Information provided |
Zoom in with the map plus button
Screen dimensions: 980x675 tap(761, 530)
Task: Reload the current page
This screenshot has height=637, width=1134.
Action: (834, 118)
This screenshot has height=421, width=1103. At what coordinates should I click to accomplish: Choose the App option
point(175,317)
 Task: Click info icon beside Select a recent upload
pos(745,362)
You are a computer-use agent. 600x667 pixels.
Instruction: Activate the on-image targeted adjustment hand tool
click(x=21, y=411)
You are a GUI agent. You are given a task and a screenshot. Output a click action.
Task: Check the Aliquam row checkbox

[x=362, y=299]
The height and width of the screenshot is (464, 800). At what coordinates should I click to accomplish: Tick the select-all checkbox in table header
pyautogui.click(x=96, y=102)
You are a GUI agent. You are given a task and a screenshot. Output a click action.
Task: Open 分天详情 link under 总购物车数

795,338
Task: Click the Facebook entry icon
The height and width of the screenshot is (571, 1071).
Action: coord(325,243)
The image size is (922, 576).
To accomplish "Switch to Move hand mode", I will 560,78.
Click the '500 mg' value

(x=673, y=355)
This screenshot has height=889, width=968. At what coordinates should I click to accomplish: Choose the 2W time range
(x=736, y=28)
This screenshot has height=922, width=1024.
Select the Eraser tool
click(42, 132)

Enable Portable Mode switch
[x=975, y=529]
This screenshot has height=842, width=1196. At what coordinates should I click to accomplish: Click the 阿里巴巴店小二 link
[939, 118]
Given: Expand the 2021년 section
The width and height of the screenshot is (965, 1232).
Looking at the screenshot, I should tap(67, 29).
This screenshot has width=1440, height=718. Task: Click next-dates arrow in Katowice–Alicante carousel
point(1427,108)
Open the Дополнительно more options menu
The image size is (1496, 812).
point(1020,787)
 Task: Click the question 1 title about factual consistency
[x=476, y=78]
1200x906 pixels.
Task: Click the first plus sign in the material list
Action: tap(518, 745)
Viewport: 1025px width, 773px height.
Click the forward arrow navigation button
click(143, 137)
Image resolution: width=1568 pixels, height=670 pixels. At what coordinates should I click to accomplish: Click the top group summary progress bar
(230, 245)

Your objective | Each line, beginning at the one that contains "The image size is (1496, 812)." and continuing through the end of the records, must be written out exactly, first and last included.

Completed exercise |
The image size is (1496, 812).
point(1020,787)
 Task: Click the question 1 title about factual consistency
[x=476, y=78]
1200x906 pixels.
Task: Click the first plus sign in the material list
Action: tap(518, 745)
Viewport: 1025px width, 773px height.
Click the forward arrow navigation button
click(143, 137)
Image resolution: width=1568 pixels, height=670 pixels. At what coordinates should I click to accomplish: Click the top group summary progress bar
(230, 245)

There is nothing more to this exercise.